As you are aware, JAMA is a member of the International Committee of Medical Journal Editors (“ICMJE”), which consists of a handful of the world’s prestigious medical journals. ICMJE recommends its member journals publish all relevant activities and relationships of study authors in order to allow readers to judge the full merits of the study:
[R]eaders must be able to make their own judgments regarding whether an author's relationships and activities are pertinent to a paper's content. These judgments require transparent disclosures. An author's complete disclosure demonstrates a commitment to transparency and helps to maintain trust in the scientific process.

* [INFORMATION SHOWN]
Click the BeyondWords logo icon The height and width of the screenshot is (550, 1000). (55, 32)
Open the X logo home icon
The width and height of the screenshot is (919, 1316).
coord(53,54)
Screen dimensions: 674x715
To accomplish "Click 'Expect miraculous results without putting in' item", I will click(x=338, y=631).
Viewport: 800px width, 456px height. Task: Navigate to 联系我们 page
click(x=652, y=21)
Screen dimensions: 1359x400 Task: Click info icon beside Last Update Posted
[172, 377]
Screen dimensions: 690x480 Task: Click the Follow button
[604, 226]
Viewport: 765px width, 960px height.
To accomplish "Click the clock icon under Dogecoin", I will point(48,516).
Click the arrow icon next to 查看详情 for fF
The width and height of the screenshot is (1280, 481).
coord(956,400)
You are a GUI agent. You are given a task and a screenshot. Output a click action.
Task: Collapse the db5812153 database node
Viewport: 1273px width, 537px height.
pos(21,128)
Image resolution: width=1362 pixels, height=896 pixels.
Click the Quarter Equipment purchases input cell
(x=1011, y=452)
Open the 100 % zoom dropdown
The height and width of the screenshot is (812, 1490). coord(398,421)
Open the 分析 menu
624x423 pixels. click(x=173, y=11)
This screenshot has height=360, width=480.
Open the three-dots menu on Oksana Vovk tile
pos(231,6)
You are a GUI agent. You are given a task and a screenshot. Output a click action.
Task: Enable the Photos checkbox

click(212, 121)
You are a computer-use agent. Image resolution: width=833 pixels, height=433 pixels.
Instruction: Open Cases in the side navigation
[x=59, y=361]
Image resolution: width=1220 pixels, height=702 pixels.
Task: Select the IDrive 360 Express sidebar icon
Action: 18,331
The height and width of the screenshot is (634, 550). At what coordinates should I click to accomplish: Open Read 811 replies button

* [EXERCISE DETAILS]
Please rewrite the passage on author disclosures above, starting with "As you are aware, JAMA" and going on through "the scientific process.", substituting "assessments" for "judgments".

* [RESPONSE TO THIS EXERCISE]
As you are aware, JAMA is a member of the International Committee of Medical Journal Editors (“ICMJE”), which consists of a handful of the world’s prestigious medical journals. ICMJE recommends its member journals publish all relevant activities and relationships of study authors in order to allow readers to judge the full merits of the study:
[R]eaders must be able to make their own assessments regarding whether an author's relationships and activities are pertinent to a paper's content. These assessments require transparent disclosures. An author's complete disclosure demonstrates a commitment to transparency and helps to maintain trust in the scientific process.